◆ WHAT IS EXPECTED ◆
Print only the lines running from the line with "1000x750 pixels. How" to the final line below, both included, exactly as written and without the pictures.

________

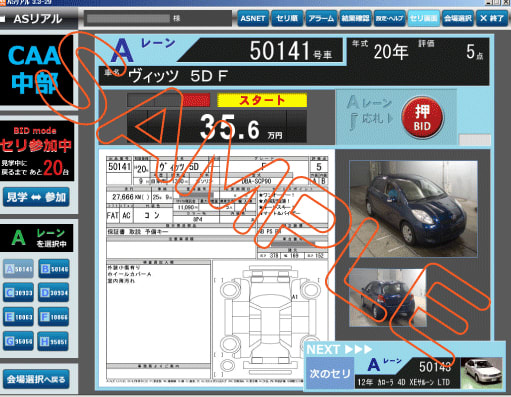Viewport: 511px width, 397px height.
Task: Select lane B 50146
Action: tap(54, 269)
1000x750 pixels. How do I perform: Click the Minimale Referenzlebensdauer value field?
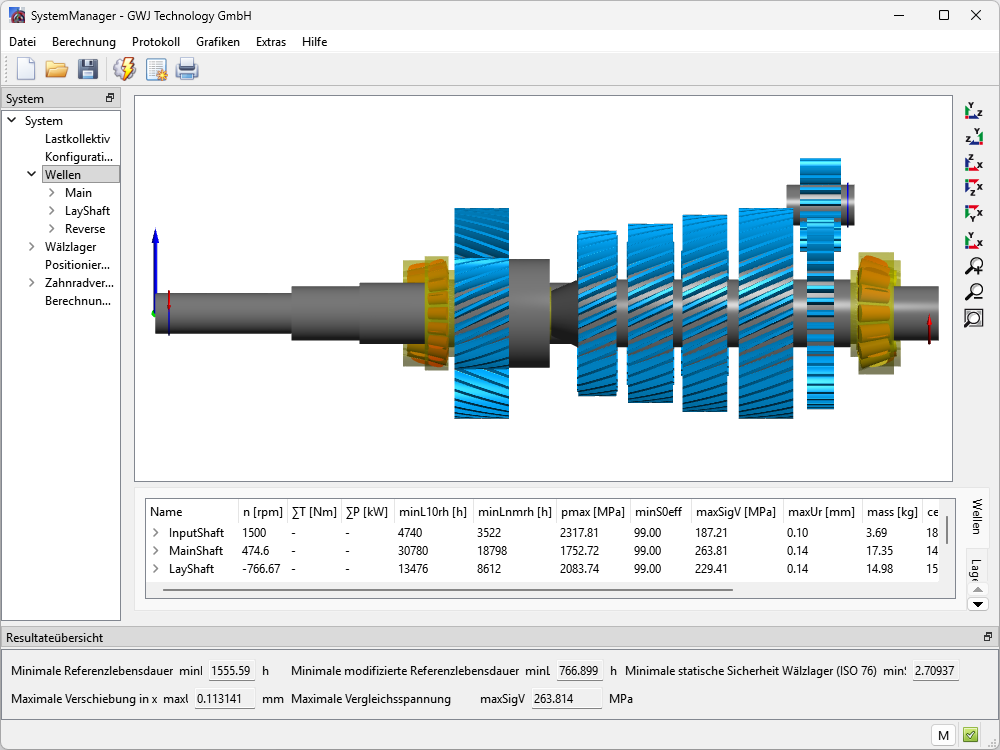[x=231, y=671]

________

◆ TASK RESULT ◆
1000x750 pixels. How do I perform: Click the Minimale Referenzlebensdauer value field?
[x=231, y=671]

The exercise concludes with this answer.